Recently I read an e-newsletter article by Jane Straus from GrammarBook.com, which reminded me why we all need to continue growing our vocabulary. She used the example of how vocabulary knowledge can help us be serious readers vs intuitive readers.
At Newcastle Speech Pathology we support all readers to become ‘serious’ readers. We work to develop your individual reading and learning skills regardless of current abilities. We understand that strong language skills and a robust vocabulary are essential for literacy success.
Read on to find out why Jane Straus also encourages us to ‘never stop learning’. What new word have you learned this week?
Arcane words and the “intuitive” reader
Serious readers, when they are reading literature they consider important, routinely look up any words they do not know.
But there are also “intuitive” readers, who consider themselves of sufficient wisdom to figure out a word just by reading the sentence and trusting their life experience and common sense to grasp the writer’s meaning. Today we will try to expose this policy as wishful thinking.
The three examples below are sentences you might find in print or online.
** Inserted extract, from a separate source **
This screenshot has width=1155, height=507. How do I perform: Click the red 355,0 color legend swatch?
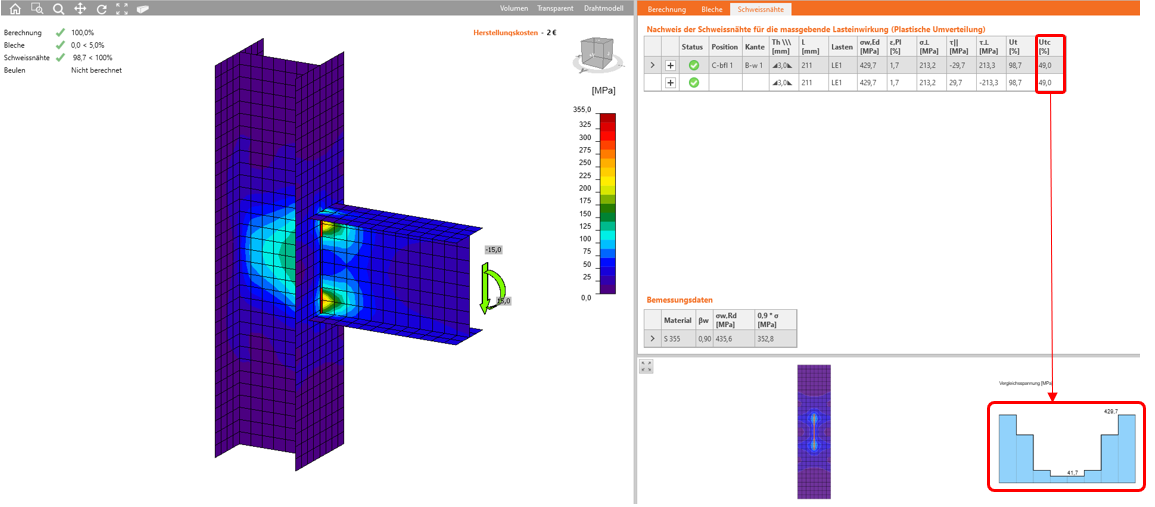(x=607, y=117)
Each contains a possibly unfamiliar word which, if misinterpreted, sabotages the meaning of the sentence.
• On a blistering August morning we came upon a 1960 Buick coruscating in the sun.
Understanding coruscating is the key to understanding the sentence. The Intuitive Reader ponders the word, with its echoes of corrosion and rust, and concludes that the car was falling apart. A reader’s first impressions matter, and this reader now is picturing a broken-down old wreck. But coruscating means “sparkling.” In fact, the car in the tale has been lovingly maintained by its owner. The reader now has a distorted view of the author’s main character, and may well go on to misread the intent of the story.
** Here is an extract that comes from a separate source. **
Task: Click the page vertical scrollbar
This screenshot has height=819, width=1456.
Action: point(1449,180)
• What we heard on the demo sounded like a bashful lad with a limpid voice.
The Intuitive Reader doesn’t have to look up limpid to know that the kid on the demo can forget about a singing career. You can’t make it in the music business with a “limpid” singing voice, for what else could limpid mean but “weak” or “lifeless”? But the reader has it wrong: a limpid voice is pure and crystal clear. The kid’s future looks bright. If he can sing in tune, and his material is strong, he could go places.
• The man was in a parlous condition, and a lot of his friends headed for the exit.
Intuitive Readers know what parlez-vous françaismeans, and they know that parlance is a style or manner of speaking. So to them, this sentence might appear to tell a cautionary tale about a “parlous” fellow who gets a proper comeuppance for hogging the conversation one time too many. But in reality the situation is far darker: parlous means “dire” or “precarious.” This man is in trouble. He deserves our compassion, and his fair-weather friends deserve our scorn.
Thanks to the internet, it has never been easier or less time-consuming to look words up. Those who refuse to do so are in constant danger of missing the point.